Chapters 2 and 3 of this dissertation describe a two-part investigation of peptides derived from the central and C-terminal regions of Aβ. The first part, called “Assembly of Peptides Derived from β-Sheet Regions of β- Amyloid”, introduces two macrocyclic β-sheet peptides that contain residues 17–23 (LVFFAED) from the central region and residues 30–36 from the C-terminal region, and elucidates how each peptide self-assembles in aqueous solution. 1H NMR spectroscopy shows that the peptides assemble to form tetramers. Incorporation of a single isotopic label into each peptide and 15N-edited NMR spectroscopy facilitated the identification and quantification of the monomers and tetramers. Molecular modeling further elucidates the structures of the tetramers. These studies provide insights into the peptide interactions and supramolecular assembly of an important peptide in an important amyloid disease.
The second part, called “Coassembly of Peptides Derived from β-Sheet Regions of β-Amyloid”, asks how the macrocyclic β-sheet peptides coassemble upon mixing. This question is important because the two regions generally segregate in most fibril structures of Aβ but coassemble in the oligomers.

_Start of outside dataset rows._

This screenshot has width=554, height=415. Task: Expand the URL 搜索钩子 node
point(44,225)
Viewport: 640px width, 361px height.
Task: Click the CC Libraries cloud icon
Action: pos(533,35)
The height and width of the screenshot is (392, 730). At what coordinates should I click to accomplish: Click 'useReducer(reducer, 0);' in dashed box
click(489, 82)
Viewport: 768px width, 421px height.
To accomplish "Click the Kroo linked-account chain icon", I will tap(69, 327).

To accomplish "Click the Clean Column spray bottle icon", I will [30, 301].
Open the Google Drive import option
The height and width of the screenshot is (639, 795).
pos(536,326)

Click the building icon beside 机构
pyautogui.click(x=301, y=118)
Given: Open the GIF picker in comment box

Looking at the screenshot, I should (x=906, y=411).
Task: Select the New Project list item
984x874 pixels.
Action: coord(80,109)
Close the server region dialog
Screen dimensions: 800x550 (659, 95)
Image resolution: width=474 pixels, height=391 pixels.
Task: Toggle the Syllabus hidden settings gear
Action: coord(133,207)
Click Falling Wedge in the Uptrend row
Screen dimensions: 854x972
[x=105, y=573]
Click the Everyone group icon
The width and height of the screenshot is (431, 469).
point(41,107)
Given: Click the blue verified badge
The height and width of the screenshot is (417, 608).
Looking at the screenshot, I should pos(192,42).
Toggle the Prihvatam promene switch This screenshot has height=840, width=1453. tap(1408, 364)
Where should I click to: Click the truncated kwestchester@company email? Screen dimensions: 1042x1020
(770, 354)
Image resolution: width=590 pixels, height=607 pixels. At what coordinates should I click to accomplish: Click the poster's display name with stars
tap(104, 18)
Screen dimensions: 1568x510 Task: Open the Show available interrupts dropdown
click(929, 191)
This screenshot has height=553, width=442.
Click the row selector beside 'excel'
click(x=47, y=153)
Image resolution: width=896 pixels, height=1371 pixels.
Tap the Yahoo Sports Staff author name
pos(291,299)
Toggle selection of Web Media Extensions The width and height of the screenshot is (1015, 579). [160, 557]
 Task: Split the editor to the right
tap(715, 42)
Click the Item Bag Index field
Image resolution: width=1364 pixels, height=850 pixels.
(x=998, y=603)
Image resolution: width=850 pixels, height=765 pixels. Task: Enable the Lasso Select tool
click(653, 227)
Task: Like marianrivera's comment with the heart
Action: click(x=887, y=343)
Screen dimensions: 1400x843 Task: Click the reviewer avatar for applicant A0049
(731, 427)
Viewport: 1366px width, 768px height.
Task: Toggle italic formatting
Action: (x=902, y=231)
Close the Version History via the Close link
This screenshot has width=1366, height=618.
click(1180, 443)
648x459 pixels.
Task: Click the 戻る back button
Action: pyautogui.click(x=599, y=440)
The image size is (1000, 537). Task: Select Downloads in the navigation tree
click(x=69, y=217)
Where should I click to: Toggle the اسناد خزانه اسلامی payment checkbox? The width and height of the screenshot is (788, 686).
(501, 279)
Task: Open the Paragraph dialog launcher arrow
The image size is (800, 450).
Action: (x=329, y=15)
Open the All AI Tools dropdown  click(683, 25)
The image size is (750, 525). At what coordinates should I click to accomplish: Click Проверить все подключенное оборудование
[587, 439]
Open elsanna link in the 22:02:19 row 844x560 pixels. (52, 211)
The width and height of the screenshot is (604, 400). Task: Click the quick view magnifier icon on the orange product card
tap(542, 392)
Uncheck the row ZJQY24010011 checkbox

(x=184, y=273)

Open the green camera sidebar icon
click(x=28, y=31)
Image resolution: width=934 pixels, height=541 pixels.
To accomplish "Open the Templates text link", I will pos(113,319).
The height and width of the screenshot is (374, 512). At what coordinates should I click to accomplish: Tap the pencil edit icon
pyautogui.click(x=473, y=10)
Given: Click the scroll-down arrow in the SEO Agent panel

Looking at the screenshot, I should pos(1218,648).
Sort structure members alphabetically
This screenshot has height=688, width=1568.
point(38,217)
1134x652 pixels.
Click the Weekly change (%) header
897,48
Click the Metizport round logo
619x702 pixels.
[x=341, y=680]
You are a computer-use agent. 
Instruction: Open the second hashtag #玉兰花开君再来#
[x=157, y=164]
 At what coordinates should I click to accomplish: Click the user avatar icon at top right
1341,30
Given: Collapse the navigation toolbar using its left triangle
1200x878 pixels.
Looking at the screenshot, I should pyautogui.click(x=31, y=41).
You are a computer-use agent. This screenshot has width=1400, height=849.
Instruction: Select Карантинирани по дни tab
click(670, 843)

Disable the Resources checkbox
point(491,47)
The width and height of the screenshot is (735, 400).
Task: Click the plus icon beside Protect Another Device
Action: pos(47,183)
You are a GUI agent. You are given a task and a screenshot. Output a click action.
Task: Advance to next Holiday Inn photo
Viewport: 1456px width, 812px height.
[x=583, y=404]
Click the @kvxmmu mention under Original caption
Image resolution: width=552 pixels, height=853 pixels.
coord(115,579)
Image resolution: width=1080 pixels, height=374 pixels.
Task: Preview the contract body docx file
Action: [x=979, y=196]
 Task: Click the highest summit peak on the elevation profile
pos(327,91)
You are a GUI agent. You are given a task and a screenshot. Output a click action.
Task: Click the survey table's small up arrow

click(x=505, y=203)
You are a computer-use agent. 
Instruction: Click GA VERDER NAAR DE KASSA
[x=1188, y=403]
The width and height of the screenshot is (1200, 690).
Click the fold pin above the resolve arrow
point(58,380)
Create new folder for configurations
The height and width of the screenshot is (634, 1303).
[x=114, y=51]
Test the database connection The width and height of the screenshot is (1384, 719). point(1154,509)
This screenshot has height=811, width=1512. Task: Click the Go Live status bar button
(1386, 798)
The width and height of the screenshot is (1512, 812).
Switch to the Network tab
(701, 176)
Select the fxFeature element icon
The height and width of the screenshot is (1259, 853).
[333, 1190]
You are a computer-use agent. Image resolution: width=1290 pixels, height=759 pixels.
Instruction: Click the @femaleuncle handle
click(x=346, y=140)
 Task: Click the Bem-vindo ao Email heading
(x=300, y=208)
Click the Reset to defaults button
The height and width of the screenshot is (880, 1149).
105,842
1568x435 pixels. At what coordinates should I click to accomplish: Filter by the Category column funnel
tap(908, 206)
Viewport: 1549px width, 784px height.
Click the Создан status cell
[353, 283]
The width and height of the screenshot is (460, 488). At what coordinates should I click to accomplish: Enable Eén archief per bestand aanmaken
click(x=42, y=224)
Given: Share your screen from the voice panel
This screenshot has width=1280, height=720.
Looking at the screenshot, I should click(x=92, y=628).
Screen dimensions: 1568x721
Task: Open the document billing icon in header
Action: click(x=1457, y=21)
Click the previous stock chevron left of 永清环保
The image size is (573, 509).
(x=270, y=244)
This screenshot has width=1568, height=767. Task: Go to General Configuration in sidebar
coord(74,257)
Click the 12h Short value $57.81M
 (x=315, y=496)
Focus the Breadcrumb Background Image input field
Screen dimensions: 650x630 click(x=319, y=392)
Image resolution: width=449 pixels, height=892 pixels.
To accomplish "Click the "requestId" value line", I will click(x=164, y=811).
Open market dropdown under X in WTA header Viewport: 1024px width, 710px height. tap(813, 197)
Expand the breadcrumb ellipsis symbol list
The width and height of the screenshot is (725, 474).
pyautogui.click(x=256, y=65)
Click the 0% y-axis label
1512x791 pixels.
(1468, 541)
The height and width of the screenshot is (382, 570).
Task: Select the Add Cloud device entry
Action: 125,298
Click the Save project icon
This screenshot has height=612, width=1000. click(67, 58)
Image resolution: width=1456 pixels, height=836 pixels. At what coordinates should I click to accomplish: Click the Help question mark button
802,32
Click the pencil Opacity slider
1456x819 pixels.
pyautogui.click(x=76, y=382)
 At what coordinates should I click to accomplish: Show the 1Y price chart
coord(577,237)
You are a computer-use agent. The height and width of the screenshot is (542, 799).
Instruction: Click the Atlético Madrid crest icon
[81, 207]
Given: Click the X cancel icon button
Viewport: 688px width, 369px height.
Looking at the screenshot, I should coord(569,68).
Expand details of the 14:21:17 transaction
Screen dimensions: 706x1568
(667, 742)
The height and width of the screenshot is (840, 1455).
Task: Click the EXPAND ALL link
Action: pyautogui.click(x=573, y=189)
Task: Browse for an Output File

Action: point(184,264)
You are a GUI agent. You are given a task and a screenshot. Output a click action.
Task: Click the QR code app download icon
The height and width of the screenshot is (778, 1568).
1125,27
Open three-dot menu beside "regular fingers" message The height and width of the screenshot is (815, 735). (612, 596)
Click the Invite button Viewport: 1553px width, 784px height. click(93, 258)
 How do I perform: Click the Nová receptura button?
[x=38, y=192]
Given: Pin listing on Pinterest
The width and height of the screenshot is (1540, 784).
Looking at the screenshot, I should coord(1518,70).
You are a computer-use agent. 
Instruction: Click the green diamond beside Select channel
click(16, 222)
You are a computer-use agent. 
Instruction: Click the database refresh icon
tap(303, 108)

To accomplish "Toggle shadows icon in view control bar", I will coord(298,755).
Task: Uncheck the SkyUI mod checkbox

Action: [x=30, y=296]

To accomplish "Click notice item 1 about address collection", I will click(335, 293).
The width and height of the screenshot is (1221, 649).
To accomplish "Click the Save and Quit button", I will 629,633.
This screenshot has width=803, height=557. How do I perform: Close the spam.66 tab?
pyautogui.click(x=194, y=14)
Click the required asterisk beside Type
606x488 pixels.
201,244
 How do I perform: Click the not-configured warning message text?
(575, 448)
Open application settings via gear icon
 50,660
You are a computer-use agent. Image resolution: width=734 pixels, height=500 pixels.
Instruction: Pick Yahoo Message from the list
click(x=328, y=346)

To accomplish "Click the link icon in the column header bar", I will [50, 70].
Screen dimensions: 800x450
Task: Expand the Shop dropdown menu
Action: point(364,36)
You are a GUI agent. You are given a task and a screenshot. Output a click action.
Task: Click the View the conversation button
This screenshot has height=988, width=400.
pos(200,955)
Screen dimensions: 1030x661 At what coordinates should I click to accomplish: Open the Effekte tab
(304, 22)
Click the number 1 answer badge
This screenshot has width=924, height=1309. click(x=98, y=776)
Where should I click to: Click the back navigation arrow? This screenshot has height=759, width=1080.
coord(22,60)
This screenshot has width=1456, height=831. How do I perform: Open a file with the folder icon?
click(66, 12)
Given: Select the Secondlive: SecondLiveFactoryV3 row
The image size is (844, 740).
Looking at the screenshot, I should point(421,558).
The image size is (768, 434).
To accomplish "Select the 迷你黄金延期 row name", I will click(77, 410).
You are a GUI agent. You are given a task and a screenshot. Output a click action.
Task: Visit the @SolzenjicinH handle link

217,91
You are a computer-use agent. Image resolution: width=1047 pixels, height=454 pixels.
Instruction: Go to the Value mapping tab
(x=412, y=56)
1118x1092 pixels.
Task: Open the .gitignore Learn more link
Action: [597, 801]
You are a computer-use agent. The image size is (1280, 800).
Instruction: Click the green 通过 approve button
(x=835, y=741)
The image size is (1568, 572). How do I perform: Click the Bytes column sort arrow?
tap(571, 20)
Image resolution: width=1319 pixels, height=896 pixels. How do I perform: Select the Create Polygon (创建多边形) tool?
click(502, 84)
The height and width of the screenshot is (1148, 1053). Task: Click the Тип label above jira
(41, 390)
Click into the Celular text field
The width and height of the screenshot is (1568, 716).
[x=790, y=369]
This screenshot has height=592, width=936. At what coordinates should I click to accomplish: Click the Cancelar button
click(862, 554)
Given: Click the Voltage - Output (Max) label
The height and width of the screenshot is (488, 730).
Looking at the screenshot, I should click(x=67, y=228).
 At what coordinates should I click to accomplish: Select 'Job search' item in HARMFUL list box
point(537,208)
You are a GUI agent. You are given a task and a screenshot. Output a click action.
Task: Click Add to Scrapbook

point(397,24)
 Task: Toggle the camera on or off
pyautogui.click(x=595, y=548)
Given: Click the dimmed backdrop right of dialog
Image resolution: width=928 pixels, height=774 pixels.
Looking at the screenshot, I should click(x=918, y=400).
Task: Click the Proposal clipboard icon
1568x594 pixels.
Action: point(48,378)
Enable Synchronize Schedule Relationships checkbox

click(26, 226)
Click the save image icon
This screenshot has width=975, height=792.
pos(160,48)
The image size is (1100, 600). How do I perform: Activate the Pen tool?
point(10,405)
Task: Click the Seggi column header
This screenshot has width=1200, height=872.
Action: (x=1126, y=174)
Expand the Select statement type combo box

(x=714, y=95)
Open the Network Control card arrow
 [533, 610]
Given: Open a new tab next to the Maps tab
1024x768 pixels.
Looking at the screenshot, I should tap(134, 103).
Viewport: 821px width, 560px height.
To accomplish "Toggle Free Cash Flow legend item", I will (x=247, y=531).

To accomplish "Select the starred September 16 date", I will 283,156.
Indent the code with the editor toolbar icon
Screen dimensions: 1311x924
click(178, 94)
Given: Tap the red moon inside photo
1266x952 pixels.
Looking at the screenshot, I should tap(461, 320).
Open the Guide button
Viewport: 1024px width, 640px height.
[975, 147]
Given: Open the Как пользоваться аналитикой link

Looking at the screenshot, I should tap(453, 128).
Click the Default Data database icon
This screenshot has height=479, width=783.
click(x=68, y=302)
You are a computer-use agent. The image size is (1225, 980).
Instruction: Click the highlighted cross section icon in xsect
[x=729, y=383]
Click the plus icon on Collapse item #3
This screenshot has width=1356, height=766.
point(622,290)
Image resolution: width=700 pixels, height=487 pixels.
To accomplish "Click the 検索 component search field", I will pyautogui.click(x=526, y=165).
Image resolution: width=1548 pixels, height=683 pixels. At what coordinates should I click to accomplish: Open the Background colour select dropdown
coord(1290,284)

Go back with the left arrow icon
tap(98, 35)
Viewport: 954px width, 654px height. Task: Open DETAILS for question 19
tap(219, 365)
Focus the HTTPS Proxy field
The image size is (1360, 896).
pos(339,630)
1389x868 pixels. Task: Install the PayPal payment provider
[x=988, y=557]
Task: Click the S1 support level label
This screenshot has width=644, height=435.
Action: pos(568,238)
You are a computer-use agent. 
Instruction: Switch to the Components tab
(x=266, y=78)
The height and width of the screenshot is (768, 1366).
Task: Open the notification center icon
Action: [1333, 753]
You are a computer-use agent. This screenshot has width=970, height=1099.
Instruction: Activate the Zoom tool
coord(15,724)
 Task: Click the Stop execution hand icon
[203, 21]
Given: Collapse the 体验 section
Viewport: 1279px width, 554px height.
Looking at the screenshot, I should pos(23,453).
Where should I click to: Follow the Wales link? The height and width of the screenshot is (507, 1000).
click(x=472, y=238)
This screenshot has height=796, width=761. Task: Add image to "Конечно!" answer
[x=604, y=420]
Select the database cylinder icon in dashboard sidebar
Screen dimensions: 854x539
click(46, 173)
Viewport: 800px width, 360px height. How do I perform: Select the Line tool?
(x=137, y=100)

The two macrocyclic β-sheet peptides form a complex mixture homotetramers and heterotetramers upon mixing. 15N-Editted NMR spectroscopy shows that three heterotetramers form in addition to the homotetramers. Job’s method of continuous variation and nonlinear least-squares fitting to help establish the identity of each heterotetramer, and also reveal a surprising preference for one particular heterotetramer. These studies illustrate the role of molecular recognition in amyloid assembly and push the boundaries for experimental studies involving complex supramolecular equilibria.
For the remainder of this dissertation, the focus of the research shifts to a study on macrocyclic β-sheets that contain N-methyl blocking groups, rather than Hao. These studies were intended to conclude ongoing efforts to characterize analogues of peptides derived from Aβ17–36. These analogues were studied by X-ray crystallography and 1H NMR spectroscopy, and also with biophysical and biological techniques. DOSY NMR studies revealed these peptides oligomerize in solution, which have not been observed previously by other biophysical techniques. Additional NMR experiments, and corroboratory analytical ultracentrifugation studies, are needed to further establish this finding. These studies show that evaluating the oligomers N-methyl peptides is possible by 1H NMR spectroscopy. These efforts to correlate solution-phase biophysical techniques with 1H NMR spectroscopy may prove useful to other members the Nowick lab.